Kids are like aliens. They don't think like us or see the world like us.
 
Like, to you or me, someone might say "the whole wide world" and in our minds we might picture a spherical blue-green object tumbling through space with hundreds of countries and billions of people all making up governments and countries, all with their own laws and systems and histories. A kid, though, thinks of his two best friends and all the houses up to the end of the block. Maybe a grocery store. And that's the whole wide world.
 
Now, to you or me, we talk about the Japanese invasion of Pearl Harbor, or the signing of the Magna Carta, or the birth of Christ, and we imagine all of the hundreds or thousands of years between then and now, and all the complexities of the events and what led up to them and the consequences that followed, and it just boggles the mind. A kid just thinks "yesterday".
 
It's like they live on this little disproportianate scale where all of time and space is just "today, in the house that I live in". It's ironic that these things, to us, seem vast and unknowable, but to kids they're all just that simple. And I say that sincerely, although I'm not one of those touchy-feely New-Age psychobabble freaks who think that kids (or dolphins or retarded people) are superior to us because we lack the ability to define ourselves in terms this simple. Because things are not always that simple, and I frankly I was proud the day that I realized that the universe extended beyond just whatever room I happened to be in at the time.
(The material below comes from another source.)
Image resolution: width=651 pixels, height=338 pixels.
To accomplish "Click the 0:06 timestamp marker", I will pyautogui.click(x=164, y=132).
This was, like, last week.
 
But I'm getting off-topic.
 
Now, to kids, these big things, like  time and space, are really small. And yet other things, things that might seem small and inconsequential to us, are earth-shattering to kids. For instance, when I reach into a box of cookies and I take out one that's broken, I hardly ever freak out and start crying because I wanted a whole cookie. When I watch the end of an episode of The Incredible Hulk, where he's wandering down the road with a bag slung over his shoulder while the dinkly piano music plays, it doesn't really affect me anymore. When someone calls me a name, I don't push them down or go tell on them. And it takes more to make me happy than a new Scooby Doo cartoon.
 
It's all alien to us, naturally, even if we have kids. Even though we were all once kids and did and thought all the same exact things, we don't remember what it felt like. When you're a kid, life is fair and the world is a wonderful place and everyone shares and loves. When you're an adult, life isn't fair and the world sucks and is full of rat bastards.
 
Say when you're six, you take an empty box and fill the bottom with dirt and plant some apple seeds in it and imagine that one day you'll have apple trees coming up through the floor of your room and you'll be able to reach up and pick one whenever you feel like it. As insane as it is to think that this would work, let alone to want even one tree growing up through the floor of your house, to a kid, this is an awesome idea.
 
And then you get to be, say, 30, and you see a little apple box, or maybe a tree, and you think about that little box-garden you made when you were six. And then it's like everything stops and your mind goes back not just to that dirt garden, but to a time when you were stupid enough to think it would work, when your parents and your older sisters totally took care of you, and you had no reposibility and you fell asleep on the couch watching Space: 1999 and got up early to eat Froot Loops. And it's like your life is a piece of paper folded in half so that both these moments, the one where you're 30 and the one where you're six, touch each other perfectly. Kind of like Quantum Leap.
 
C.S. Lewis said that this was JOY, and it wasn't that kids were the only ones who could experience it, but that kids lived it, on this vast and unexplored continent, but that we as adults only sailed between small islands of it.
 
Anyway this is what I think. I'm going to bed now.